### EXCERPT
========================================
Change ZeroMQ driver underlying pattern to REQ/REP

https://blueprints.launchpad.net/oslo.messaging/+spec/zmq-req-rep

Because of too many changes are proposed lately (not only pattern substitution) this spec actually proposes to provide a parallel implementation of ZeroMQ driver (zmqv2). The recommended underlying pattern is REQ/REP + ROUTER/DEALER which will simplify drivers implementation and improve its reliability. After the implementation there will be a possibility to compare both implementations.

The key advantage of the legacy zmq driver will be it’s backwards compatibility and compatibility with older versions of ZeroMQ library (after some fixes).

Problem description

Currently ZeroMQ driver actually implements request-reply pattern, but do it on top of more primitive and less reliable PUSH/PULL.

The main lack is that PUSH/PULL have no backwards connection for replying to sender. We send message one way and forget. If we would like to receive reply we need to establish one more connection. In current driver implementation it is done over PUB/SUB. It results in a need of serving for one more socket connection pipeline. More code to make things work. More probability of connection fails.

The main reason to change to REQ/REP is that it do all things “out of the box”.

Proposed change

Current ZeroMQ driver implementation uses cross-service zmq_receiver daemon as a proxy to have a single TCP connection (port) per node. All messages come to the TCP connection and then are spreading between services via IPC. The new version will stick to this general architecture.

So we have three parts to connect:

rpc_client (REQ) <=> (ROUTER) zmq_receiver (DEALER) <=> (REP) rpc_server

That is enough for CALL method.

The advantage of REQ/REP socket is that it implements state machine to manage requests/replies and sending request when socket is in “waiting for reply” state causes an exception. So it ideally matches CALL requirements which should block awaiting reply.

But this is bad for CAST. Here we can substitute REQ with DEALER which is async equivalent for REQ. We do not need to wait for reply when we use DEALER, but we still can receive replies. We even do not need to ignore them, but use as acknowledge signal that CAST message is delivered successfully. We also have a possibility to track unacknowledged messages and report about them if needed. So on this step we can see that reliability of REQ/REP is higher than with PUSH/PULL. There is some magic needed with REQ envelope when work with DEALER, but that is not a problem and it is clearly described in zmq-guide.
========================================
### STORED RECORDS
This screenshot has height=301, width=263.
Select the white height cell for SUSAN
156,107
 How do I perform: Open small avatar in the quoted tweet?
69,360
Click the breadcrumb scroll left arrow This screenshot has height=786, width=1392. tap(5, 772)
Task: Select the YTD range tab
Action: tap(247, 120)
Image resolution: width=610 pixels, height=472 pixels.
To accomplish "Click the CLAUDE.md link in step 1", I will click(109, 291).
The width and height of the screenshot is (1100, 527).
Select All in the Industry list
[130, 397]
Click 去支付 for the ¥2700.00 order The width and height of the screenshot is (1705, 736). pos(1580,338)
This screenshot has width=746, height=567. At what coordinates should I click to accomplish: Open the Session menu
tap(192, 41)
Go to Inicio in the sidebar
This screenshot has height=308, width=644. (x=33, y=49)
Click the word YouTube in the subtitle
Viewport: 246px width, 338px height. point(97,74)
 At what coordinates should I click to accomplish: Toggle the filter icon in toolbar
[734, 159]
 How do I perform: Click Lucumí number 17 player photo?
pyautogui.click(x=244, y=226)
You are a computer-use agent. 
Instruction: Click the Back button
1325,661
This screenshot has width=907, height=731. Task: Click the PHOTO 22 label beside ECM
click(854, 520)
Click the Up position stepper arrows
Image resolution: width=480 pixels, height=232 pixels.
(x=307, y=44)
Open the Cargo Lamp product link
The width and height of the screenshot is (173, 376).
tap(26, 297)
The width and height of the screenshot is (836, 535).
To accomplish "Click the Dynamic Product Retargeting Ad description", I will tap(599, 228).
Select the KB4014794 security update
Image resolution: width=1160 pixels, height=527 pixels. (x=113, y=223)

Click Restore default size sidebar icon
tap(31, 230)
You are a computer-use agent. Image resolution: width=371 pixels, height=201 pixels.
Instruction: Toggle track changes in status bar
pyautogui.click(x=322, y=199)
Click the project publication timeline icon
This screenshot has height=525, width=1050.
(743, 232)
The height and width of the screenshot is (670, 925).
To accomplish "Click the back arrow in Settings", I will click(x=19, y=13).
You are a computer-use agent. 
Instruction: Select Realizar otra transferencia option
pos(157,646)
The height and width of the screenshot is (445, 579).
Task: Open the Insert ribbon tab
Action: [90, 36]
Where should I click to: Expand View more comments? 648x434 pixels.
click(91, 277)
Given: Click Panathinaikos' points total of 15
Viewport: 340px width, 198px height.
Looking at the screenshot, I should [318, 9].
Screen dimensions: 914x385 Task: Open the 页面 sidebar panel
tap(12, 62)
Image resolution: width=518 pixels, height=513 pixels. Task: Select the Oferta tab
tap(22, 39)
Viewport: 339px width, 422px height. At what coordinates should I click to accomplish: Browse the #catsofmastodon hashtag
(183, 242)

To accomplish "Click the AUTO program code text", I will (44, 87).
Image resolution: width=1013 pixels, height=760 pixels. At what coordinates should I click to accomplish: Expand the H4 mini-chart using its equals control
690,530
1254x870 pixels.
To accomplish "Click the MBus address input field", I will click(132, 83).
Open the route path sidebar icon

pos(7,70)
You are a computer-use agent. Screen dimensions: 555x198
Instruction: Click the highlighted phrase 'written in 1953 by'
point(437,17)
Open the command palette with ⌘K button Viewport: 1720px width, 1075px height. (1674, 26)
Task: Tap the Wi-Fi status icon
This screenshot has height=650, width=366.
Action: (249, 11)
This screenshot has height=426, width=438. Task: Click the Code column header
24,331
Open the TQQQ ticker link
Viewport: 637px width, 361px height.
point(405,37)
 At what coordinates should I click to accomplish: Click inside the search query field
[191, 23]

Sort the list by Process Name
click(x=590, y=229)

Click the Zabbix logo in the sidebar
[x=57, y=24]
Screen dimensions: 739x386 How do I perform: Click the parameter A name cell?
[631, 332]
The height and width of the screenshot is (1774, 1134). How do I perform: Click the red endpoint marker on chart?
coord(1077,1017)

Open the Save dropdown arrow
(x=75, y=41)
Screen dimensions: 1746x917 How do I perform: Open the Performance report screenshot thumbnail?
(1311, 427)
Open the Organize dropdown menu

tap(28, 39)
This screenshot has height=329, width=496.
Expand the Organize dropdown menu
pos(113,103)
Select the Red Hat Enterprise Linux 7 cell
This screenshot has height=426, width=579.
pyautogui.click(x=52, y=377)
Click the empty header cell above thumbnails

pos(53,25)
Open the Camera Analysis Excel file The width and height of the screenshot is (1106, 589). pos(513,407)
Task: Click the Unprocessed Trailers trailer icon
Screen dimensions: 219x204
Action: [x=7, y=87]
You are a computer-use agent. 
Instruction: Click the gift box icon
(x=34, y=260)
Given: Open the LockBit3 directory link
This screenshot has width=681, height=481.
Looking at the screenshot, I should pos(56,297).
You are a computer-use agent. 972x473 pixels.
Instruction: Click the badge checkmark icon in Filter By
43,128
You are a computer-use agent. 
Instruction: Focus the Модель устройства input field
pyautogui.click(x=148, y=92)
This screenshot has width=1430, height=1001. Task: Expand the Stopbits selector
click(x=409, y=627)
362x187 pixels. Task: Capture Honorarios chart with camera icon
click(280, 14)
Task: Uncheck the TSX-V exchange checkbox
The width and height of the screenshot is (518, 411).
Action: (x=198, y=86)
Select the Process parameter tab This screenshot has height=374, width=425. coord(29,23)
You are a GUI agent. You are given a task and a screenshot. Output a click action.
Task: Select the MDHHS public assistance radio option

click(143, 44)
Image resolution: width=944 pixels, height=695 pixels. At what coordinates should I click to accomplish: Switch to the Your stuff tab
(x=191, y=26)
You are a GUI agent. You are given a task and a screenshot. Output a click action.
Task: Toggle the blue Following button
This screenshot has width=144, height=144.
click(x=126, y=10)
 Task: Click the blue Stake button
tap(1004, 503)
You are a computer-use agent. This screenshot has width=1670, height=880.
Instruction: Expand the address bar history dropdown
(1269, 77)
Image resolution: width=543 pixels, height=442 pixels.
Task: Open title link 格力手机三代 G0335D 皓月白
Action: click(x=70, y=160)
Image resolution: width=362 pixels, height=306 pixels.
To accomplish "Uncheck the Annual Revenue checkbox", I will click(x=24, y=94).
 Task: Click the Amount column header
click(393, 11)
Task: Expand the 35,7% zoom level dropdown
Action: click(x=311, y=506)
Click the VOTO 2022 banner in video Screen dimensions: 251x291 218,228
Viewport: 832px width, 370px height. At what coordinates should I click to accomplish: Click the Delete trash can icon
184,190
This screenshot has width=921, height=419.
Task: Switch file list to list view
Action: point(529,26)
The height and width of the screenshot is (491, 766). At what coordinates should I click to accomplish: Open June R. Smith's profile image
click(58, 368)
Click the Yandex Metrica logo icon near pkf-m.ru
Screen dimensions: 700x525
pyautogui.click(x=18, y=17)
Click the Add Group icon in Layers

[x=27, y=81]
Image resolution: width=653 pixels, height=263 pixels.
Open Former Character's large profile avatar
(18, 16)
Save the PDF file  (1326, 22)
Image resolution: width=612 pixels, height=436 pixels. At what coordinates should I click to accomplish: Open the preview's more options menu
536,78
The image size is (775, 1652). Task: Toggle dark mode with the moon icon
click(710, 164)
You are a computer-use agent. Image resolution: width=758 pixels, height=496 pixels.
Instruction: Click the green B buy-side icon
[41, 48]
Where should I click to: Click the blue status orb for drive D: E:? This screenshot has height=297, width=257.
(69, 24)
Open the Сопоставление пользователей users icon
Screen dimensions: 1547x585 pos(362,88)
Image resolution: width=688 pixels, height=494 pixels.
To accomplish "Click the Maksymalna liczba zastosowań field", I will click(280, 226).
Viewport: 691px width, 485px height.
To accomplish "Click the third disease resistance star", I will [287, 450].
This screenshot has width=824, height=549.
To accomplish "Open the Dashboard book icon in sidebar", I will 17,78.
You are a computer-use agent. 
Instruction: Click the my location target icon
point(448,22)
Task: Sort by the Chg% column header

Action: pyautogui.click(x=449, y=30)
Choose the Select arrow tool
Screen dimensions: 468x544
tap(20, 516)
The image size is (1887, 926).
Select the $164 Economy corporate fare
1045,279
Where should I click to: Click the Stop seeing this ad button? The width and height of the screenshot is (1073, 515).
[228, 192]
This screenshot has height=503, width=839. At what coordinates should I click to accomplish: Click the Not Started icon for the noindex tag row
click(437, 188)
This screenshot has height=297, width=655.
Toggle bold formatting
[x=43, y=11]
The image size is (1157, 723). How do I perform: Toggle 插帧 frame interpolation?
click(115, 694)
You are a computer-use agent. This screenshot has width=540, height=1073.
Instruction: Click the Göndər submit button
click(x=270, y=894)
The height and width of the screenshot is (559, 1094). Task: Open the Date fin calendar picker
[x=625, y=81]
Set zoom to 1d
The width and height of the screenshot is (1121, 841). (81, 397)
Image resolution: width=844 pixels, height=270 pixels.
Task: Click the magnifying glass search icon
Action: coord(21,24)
========================================
### LIST OF TASKS
A. Answer these questions from the ZeroMQ driver spec, one per line:
(i) In the current driver, which pattern carries the extra connection used for replies?
(ii) What is the cross-service daemon that serves as a proxy called?
(iii) Which socket type can stand in for REQ when sending CAST messages?
B. For each statement, say whether it agrees with the ZeroMQ driver spec, and quote the words that decide it:
(i) The spec proposes replacing the existing ZeroMQ driver outright.
(ii) The new version keeps the general architecture of the current driver.
(iii) When DEALER is used for CAST, replies have to be ignored.

### EXERCISE SOLUTIONS
A.
(i) PUB/SUB
(ii) zmq_receiver
(iii) DEALER

B.
(i) No: "this spec actually proposes to provide a parallel implementation of ZeroMQ driver (zmqv2)"
(ii) Yes: "The new version will stick to this general architecture."
(iii) No: "We even do not need to ignore them, but use as acknowledge signal that CAST message is delivered successfully."